Required work> Update the listing from its first line through the line containing "Tap the 澳大利亚": change "emoji picker" to "emoji panel" and keep everything else the same.

(Part of a data file)
★ ★ ★ ★

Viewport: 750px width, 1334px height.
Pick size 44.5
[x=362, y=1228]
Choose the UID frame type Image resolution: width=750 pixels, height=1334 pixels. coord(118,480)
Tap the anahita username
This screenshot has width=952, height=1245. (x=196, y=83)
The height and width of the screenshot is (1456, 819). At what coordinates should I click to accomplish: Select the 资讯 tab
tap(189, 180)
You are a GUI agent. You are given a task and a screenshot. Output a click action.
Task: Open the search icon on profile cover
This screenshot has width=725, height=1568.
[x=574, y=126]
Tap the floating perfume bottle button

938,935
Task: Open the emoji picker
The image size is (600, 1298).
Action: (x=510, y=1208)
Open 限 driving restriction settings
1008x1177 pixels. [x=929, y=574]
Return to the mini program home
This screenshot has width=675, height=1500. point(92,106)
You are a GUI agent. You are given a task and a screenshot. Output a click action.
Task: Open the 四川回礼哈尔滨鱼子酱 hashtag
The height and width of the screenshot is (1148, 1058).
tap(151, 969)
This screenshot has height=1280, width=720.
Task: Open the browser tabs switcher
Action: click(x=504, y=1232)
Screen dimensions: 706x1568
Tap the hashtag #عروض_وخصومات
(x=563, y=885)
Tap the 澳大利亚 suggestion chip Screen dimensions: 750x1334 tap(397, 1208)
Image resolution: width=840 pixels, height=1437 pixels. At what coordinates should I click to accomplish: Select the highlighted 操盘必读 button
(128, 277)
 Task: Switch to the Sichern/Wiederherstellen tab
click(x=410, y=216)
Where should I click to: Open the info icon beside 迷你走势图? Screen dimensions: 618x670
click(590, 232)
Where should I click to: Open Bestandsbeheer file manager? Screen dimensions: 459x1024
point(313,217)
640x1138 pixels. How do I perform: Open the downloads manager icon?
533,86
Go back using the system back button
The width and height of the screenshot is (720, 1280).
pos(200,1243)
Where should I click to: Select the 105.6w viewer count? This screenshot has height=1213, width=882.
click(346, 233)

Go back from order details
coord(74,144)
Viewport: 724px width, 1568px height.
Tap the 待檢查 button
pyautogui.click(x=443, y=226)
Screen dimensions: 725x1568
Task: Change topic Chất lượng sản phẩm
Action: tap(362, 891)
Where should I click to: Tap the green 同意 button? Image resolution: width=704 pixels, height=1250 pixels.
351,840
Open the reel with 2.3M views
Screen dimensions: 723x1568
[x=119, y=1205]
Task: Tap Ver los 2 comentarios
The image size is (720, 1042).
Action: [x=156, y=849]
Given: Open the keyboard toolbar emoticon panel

★ ★ ★ ★

Response to this exercise>
Viewport: 750px width, 1334px height.
Pick size 44.5
[x=362, y=1228]
Choose the UID frame type Image resolution: width=750 pixels, height=1334 pixels. coord(118,480)
Tap the anahita username
This screenshot has width=952, height=1245. (x=196, y=83)
The height and width of the screenshot is (1456, 819). At what coordinates should I click to accomplish: Select the 资讯 tab
tap(189, 180)
You are a GUI agent. You are given a task and a screenshot. Output a click action.
Task: Open the search icon on profile cover
This screenshot has width=725, height=1568.
[x=574, y=126]
Tap the floating perfume bottle button

938,935
Task: Open the emoji panel
The image size is (600, 1298).
Action: (x=510, y=1208)
Open 限 driving restriction settings
1008x1177 pixels. [x=929, y=574]
Return to the mini program home
This screenshot has width=675, height=1500. point(92,106)
You are a GUI agent. You are given a task and a screenshot. Output a click action.
Task: Open the 四川回礼哈尔滨鱼子酱 hashtag
The height and width of the screenshot is (1148, 1058).
tap(151, 969)
This screenshot has height=1280, width=720.
Task: Open the browser tabs switcher
Action: click(x=504, y=1232)
Screen dimensions: 706x1568
Tap the hashtag #عروض_وخصومات
(x=563, y=885)
Tap the 澳大利亚 suggestion chip Screen dimensions: 750x1334 tap(397, 1208)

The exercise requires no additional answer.